Extract each line of the data below that contains the string "arrow".

[Data items]
** BEGIN **

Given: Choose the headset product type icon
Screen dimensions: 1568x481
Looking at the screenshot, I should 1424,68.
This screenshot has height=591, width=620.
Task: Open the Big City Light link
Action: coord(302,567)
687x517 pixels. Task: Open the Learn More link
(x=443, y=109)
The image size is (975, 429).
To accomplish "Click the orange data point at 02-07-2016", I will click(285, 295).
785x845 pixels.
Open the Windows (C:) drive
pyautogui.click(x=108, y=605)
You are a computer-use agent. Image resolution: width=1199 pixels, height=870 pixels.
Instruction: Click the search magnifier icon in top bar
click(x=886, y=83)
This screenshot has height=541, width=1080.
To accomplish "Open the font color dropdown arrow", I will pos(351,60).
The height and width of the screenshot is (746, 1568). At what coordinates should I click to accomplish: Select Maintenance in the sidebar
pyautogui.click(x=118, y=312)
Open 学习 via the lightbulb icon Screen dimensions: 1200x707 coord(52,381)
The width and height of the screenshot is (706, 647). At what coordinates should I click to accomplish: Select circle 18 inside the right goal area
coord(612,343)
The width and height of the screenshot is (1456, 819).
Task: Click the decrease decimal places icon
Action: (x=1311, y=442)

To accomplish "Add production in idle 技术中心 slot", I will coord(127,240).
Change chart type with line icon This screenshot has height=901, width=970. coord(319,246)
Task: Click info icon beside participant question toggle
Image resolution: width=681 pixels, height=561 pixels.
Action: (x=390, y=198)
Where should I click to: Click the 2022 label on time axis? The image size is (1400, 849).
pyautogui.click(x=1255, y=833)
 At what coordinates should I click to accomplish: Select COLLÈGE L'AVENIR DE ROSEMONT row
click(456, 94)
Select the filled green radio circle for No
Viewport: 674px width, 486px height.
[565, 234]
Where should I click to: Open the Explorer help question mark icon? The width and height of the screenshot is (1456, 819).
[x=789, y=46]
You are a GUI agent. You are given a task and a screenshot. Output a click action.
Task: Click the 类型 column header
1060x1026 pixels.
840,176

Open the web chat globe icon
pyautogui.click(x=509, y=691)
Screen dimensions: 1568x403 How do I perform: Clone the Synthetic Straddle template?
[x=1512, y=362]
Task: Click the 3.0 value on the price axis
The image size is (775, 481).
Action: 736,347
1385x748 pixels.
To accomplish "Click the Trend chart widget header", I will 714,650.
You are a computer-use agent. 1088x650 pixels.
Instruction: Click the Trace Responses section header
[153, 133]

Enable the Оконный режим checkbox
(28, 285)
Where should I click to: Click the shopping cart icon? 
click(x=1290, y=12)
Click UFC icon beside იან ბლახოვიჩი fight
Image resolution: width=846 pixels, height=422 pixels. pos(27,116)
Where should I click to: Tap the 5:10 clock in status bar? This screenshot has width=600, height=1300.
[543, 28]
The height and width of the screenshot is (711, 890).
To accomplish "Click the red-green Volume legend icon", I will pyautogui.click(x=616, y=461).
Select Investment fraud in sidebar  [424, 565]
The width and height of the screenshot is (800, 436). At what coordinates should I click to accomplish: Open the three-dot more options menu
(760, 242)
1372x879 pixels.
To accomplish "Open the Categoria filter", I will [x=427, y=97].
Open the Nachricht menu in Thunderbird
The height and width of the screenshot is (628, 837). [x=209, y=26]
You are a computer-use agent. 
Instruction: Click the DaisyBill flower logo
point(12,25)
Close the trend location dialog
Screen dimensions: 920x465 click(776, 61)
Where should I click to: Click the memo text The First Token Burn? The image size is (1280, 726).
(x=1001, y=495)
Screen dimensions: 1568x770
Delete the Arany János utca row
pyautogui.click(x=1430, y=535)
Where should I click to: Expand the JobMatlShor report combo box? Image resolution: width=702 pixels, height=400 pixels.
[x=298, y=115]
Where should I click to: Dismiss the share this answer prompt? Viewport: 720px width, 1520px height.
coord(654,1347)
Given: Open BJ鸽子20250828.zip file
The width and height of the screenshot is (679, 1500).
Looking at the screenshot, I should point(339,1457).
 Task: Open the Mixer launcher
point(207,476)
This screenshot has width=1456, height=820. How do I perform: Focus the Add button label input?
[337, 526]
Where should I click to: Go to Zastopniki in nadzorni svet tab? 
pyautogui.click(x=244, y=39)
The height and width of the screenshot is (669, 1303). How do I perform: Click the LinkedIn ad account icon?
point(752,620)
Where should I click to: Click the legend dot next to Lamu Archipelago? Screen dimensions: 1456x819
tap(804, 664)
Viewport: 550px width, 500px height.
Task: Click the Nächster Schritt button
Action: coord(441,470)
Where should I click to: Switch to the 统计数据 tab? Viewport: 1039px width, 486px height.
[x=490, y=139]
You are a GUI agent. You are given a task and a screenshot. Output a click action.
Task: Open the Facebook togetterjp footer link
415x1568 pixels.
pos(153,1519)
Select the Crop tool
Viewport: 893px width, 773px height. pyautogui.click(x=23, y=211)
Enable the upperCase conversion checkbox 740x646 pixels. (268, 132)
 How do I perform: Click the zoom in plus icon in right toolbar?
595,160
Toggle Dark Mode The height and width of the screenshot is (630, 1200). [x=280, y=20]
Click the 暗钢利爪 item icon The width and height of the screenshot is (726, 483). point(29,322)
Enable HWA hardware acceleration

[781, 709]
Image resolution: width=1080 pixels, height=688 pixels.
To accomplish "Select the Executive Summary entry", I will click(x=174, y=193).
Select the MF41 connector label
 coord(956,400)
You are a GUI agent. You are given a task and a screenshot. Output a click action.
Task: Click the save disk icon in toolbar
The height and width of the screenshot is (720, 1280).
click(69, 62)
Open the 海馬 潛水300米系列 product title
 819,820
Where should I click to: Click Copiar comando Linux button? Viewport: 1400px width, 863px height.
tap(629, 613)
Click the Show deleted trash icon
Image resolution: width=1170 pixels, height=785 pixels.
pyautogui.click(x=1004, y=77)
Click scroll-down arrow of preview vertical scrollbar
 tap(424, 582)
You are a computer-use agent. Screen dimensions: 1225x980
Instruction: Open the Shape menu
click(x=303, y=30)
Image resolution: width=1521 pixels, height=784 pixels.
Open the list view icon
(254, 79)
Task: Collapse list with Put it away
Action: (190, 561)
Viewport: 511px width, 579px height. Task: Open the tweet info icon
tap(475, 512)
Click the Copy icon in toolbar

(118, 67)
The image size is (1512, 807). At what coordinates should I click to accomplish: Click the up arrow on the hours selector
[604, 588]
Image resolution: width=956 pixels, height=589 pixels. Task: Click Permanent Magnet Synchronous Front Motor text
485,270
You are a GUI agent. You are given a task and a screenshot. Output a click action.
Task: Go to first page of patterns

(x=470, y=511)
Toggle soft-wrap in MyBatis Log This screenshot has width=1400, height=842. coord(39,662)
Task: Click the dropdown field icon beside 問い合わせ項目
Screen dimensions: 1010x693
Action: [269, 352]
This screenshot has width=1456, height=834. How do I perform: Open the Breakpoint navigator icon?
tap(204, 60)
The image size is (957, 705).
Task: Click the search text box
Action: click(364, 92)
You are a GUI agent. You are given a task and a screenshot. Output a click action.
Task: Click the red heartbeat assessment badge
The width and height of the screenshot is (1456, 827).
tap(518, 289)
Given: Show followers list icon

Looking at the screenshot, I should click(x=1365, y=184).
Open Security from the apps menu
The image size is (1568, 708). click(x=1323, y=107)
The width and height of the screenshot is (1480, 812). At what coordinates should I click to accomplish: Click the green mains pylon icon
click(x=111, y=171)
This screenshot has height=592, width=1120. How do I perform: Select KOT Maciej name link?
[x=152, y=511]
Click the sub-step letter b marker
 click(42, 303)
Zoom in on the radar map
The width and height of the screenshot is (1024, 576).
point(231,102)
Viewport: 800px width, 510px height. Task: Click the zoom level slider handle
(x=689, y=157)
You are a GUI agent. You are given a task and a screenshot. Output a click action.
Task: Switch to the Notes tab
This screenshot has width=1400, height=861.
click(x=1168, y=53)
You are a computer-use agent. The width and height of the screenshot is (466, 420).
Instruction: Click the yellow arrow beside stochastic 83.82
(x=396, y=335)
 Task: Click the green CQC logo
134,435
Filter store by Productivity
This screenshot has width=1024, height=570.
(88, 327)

** END **

TASK ANSWER —
To accomplish "Open the font color dropdown arrow", I will pos(351,60).
Click scroll-down arrow of preview vertical scrollbar
The image size is (1512, 807). At what coordinates should I click to accomplish: Click the up arrow on the hours selector
Instruction: Click the yellow arrow beside stochastic 83.82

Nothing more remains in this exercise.